Your task is to copy the lines of the data below from the line holding "Click the green outgoing edge at block bottom" through the line holding "Click the 区分大小写", inclusive, exactly and with nothing added.

▼

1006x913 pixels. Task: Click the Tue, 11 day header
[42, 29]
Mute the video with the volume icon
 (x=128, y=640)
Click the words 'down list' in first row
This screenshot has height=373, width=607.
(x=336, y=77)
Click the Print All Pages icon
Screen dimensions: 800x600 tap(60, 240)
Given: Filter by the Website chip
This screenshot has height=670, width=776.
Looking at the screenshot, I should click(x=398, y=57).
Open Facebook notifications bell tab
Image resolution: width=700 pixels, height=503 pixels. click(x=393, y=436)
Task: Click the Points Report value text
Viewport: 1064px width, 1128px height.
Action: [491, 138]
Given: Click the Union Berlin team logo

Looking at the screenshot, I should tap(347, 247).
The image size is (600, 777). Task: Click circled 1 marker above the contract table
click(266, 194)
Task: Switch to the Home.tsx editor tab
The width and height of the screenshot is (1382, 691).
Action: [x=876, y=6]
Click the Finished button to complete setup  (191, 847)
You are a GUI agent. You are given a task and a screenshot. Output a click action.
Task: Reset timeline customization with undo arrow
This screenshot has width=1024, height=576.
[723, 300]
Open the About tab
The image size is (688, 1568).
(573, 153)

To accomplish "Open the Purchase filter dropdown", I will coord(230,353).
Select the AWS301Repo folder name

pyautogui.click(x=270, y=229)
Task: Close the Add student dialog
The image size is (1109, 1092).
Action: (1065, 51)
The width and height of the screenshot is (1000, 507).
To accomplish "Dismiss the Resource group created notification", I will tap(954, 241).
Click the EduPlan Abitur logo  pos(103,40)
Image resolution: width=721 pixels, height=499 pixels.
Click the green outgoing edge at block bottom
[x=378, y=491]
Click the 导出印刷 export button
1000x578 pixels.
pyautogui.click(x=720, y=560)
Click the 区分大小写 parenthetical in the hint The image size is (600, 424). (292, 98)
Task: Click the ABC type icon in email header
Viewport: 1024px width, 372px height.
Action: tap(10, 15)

▲

> **The completed task**:
Click the green outgoing edge at block bottom
[x=378, y=491]
Click the 导出印刷 export button
1000x578 pixels.
pyautogui.click(x=720, y=560)
Click the 区分大小写 parenthetical in the hint The image size is (600, 424). (292, 98)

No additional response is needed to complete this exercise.